The modest level of funding received and the lack of a state policy on moving image preservation have resulted in the IFI Irish Film archive being unable to develop in the way it had originally envisioned. Although we are Ireland’s national film archive, we still do not have statutory recognition and we operate with a fraction of the resources available to our equivalents in other cultural areas. The Archive’s main building in Dublin city centre reached its storage capacity a number of years ago and we have been seeking cost-effective ways to address this problem for almost a decade. Through an innovative partnership with the National University of Ireland at Maynooth we have the opportunity to build a much needed new Preservation and Research Centre – which would not only provide a safe home for the collections, but would also, through collaboration with NUIM’s digital humanities department, help us find new and inventive ways to engage with audiences throughout the world and allow us to tackle the challenging, time consuming and resource intensive issue of digital preservation.

The IFI Archive Preservation Fund

Unfortunately, although this exciting new project is ready to go, due to the recent economic downturn the State is unable to provide sufficient capital funding to enable us to complete the new archive facility in Maynooth.

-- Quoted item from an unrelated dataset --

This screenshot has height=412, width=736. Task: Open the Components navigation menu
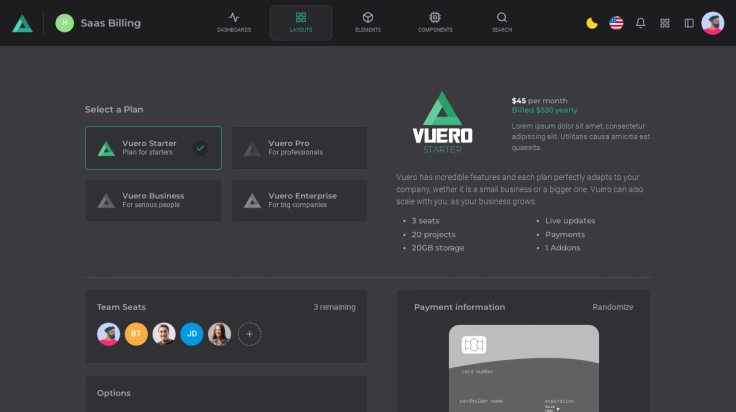(x=435, y=22)
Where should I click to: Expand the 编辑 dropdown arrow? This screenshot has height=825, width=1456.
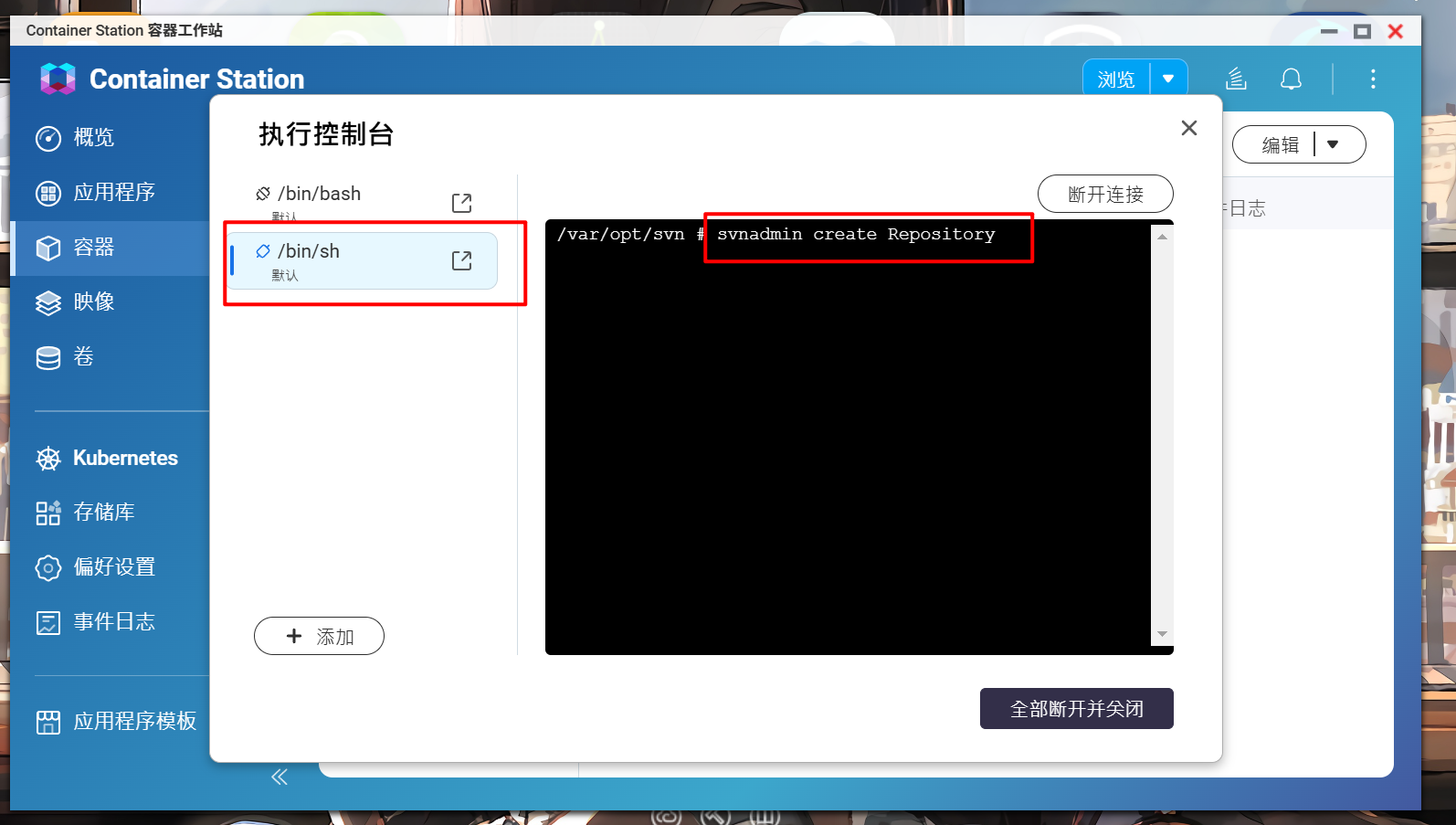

However, rather than let such an exciting and practical solution to the Archive’s developmental needs pass us by we have been proactive in seeking support from the film industry, our strategic partners and the public. In November 2011 we launched The IFI Archive Preservation Fund, a campaign that asks the public to help us raise the shortfall of €300,000 we need to develop our new home for the Archive on the campus at NUIM.

To launch the campaign a short promotional film featuring Oscar nominated Irish actress Saoirse Ronan was made by Director Nick Kelly and Piranha Bar. The film shows the actress being digitally transported into some of the best loved moments from films that are preserved in the IFI Irish Film Archive, including scenes from Once, My Left Foot and iconic documentary footage such as the arrival of JFK at Dublin Airport. Screened throughout cinemas in Ireland and available to watch on the internet, the aim of the film is to raise awareness of the importance and variety of the material held in the Archive’s collections and impress upon the public the importance of ensuring this material is preserved into the next century.

If you would like to support our campaign and help us build our new Preservation and Research Centre you can donate on line or in person in the IFI; also proceeds from Archive screenings and from the sale of Archive DVDs (which feature red preservation fund stickers) will go directly into the fund. If the campaign is successful and we raise sufficient funds by the spring to meet the shortfall in our budgets the new facility is scheduled to be completed by the first quarter of 2013. We are genuinely excited about this new phase in the IFI Irish Film Archive’s history and we hope you will help us to achieve it.

*Note, film when used in this article means moving image, both amateur and professional, television and cinema.